Summary: From Pat Deveney's database:

Lotus, Le / Lotus Rouge.
Revue des Hautes Etudes Theosophiques. Tendant a favoriser le rapprochement entre l'Orient et l'Occident. Sous l'inspiration de H.P. Blavatsky.
Other titles: Le Lotus Rouge
1887—1889 Monthly, irregular
Paris, France.
Language: French.
Editor: Felix-Krishna Gaboriau, director and founder, Georges Carre, editor.
Publisher: Georges Carre.
Succeeds: Revue des Hautes-Etudes
Succeeded by: Bulletin d'Isis (two issues only, July 1888)—>Revue Theosophique, La.
1/1, March 1887-2/24, March 1889.
64 pp., 12 fr. a year in France and 15 fr. beyond; $1.00 in United States. Originally one year's subscription to the journal was without charge to new members of the original ("Isis") branch of the Theosophical Society in Paris.

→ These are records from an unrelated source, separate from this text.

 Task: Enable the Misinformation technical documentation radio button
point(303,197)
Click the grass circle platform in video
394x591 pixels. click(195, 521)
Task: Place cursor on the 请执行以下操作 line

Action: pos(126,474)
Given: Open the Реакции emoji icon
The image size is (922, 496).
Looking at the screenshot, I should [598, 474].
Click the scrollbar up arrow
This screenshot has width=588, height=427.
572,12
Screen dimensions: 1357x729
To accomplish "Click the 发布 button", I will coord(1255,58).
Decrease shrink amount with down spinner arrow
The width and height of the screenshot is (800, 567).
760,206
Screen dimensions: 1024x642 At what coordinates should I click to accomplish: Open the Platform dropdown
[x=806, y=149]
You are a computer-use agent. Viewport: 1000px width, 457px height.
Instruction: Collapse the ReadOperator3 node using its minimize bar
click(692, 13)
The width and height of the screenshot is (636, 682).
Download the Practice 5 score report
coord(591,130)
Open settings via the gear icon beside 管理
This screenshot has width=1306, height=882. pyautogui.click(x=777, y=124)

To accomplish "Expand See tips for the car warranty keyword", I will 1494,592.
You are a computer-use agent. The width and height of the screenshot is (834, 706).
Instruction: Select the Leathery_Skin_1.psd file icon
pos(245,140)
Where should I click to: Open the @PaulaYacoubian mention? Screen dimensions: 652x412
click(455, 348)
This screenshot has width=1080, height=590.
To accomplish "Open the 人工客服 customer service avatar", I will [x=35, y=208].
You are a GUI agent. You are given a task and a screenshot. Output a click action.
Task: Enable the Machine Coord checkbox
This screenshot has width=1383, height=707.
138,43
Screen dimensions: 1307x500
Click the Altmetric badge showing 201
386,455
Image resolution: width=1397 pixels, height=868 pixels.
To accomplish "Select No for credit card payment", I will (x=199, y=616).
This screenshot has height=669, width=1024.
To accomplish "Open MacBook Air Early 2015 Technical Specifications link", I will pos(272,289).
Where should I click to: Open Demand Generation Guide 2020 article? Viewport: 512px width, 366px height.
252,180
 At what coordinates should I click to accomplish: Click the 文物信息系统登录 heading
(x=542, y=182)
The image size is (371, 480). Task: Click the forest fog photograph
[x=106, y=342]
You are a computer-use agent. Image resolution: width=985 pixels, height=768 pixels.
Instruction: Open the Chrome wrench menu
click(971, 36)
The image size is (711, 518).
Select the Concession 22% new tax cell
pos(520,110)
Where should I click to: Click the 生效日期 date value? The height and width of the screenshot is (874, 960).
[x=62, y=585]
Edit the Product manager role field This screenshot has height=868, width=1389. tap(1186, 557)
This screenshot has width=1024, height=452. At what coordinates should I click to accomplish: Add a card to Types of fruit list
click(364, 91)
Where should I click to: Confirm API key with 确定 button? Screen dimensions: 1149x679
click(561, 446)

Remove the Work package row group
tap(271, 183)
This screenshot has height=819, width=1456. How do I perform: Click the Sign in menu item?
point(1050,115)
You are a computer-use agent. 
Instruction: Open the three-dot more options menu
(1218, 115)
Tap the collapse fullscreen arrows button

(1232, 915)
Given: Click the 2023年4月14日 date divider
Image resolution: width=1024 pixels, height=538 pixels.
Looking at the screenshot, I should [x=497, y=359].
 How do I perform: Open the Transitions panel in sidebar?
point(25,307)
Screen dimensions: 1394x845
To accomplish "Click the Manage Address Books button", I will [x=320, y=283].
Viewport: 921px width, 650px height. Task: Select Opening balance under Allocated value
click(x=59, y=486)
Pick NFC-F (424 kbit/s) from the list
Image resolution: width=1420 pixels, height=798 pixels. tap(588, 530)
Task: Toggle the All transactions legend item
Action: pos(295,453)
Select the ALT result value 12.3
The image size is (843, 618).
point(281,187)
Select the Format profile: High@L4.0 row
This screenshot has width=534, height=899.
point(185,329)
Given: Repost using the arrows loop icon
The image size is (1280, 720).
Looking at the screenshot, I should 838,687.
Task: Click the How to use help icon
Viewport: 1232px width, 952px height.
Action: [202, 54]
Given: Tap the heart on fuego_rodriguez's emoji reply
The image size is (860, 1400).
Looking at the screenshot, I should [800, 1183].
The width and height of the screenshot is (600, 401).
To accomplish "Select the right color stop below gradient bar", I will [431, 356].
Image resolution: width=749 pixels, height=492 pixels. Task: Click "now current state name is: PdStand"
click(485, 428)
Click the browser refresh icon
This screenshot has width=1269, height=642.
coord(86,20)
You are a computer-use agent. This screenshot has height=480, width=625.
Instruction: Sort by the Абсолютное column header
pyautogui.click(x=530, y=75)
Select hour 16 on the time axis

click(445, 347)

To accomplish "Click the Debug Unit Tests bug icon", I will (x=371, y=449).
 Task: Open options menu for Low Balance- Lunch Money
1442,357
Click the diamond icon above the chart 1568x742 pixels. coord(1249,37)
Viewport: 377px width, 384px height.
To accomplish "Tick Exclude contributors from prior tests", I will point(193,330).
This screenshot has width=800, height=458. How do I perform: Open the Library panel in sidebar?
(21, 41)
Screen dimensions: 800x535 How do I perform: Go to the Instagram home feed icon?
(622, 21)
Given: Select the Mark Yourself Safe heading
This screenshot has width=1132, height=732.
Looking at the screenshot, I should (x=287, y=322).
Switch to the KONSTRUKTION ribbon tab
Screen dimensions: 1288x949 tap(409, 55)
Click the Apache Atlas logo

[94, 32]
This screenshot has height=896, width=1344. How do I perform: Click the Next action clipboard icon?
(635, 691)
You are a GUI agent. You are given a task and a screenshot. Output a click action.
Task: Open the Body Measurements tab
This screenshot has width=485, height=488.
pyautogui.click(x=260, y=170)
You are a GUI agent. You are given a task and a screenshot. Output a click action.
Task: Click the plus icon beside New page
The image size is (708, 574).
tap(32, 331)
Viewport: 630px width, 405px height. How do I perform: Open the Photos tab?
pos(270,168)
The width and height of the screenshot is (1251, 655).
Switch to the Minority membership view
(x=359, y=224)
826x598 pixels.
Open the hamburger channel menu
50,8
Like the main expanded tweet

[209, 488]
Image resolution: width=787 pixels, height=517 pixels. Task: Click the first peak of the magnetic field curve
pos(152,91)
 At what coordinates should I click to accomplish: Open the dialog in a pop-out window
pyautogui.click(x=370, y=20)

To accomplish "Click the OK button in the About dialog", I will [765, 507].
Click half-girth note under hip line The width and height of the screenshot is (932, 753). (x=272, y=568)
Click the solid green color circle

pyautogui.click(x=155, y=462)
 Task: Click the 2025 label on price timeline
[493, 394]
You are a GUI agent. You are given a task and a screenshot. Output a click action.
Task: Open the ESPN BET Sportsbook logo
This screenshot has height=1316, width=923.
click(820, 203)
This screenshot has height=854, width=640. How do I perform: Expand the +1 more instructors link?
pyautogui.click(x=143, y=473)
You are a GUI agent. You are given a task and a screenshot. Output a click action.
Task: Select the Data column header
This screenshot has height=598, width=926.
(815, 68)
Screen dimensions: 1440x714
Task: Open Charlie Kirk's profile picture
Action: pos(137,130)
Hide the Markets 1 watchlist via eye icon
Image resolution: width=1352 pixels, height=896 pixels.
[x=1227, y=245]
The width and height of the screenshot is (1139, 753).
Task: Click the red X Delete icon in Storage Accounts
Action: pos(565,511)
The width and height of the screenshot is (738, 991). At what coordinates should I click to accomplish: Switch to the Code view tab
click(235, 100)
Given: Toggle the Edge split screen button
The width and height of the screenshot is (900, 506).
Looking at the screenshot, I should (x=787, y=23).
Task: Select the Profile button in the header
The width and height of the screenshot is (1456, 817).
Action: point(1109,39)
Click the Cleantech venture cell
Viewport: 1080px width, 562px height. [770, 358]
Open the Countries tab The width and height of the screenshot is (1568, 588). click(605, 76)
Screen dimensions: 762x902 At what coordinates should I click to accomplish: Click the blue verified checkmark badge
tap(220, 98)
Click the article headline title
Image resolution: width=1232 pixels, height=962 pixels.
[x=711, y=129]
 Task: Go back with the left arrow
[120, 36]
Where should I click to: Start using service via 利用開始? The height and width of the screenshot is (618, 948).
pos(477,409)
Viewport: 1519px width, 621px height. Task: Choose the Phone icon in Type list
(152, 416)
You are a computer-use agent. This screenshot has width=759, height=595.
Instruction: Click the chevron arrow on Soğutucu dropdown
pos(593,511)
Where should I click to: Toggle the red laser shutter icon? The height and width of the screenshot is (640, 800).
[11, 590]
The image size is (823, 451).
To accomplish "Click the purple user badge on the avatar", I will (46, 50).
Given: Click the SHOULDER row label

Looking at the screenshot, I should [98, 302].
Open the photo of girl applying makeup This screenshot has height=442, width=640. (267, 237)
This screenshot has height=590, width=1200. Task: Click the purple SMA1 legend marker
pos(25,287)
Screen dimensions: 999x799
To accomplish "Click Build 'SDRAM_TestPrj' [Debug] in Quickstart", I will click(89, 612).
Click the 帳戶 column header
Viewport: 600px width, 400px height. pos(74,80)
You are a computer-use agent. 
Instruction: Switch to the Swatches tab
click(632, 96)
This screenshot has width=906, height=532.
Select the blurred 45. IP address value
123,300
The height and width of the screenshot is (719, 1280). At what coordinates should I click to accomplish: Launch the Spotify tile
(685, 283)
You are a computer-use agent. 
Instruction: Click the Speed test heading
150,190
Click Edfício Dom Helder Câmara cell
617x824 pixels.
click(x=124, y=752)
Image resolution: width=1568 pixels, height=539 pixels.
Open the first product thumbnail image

This "succeeds" La Revue des Hautes-Etudes in the sense that Louis Dramard, the socialist Theosophist, had tried to turn Revue des Hautes-Etudes into an exponent of Theosophical teachings and, when that failed, turned his attention to Le Lotus, which became the organ of the Isis Branch of the Theosophical Society founded by Dramard in July 1887. Its editor was Felix-Krishna Gaboriau (1861-1911), a less than tactful young Breton, who impoverished himself to begin the journal. Le Lotus is of great importance in the history of occultism in France because it was the journal in which Papus (Gerard Encausse), F. Ch. Barlet, AbbE Paul Roca, RenE Caillie, Stanislas de Guaita, and other French occultists published many of their first works and struggled to define themselves vis-a-vis H.P. Blavatsky and the Theosophical Society over the issue of the privileged place of Christianity and the "West" (personified in the writings of Alexandre Saint-Yves d'Alveydre) in occultism.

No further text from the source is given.